● RECORDS PROVIDED
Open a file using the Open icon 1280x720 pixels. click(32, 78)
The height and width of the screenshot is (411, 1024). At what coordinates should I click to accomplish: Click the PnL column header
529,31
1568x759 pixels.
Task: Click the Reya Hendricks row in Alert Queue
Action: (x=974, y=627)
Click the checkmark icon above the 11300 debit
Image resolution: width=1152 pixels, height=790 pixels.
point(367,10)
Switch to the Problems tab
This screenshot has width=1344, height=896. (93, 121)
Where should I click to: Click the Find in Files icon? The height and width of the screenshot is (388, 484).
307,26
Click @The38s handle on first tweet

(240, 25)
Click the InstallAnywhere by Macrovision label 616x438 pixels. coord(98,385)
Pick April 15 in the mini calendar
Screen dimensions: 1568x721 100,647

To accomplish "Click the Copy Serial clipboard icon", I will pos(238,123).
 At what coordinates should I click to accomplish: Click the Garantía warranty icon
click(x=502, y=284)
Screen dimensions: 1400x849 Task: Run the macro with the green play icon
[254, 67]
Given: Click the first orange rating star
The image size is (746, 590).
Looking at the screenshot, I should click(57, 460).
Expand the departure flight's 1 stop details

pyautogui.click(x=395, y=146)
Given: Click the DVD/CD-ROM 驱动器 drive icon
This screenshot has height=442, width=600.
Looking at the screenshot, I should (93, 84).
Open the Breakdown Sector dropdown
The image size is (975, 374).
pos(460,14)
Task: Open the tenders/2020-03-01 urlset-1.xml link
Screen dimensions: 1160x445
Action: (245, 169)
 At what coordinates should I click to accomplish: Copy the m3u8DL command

● WHAT THE TASK ASKS
Every line that contains "Open" should be copied out of the data.

● REPLY TO THE EXERCISE
Open a file using the Open icon 1280x720 pixels. click(32, 78)
Open the Breakdown Sector dropdown
Task: Open the tenders/2020-03-01 urlset-1.xml link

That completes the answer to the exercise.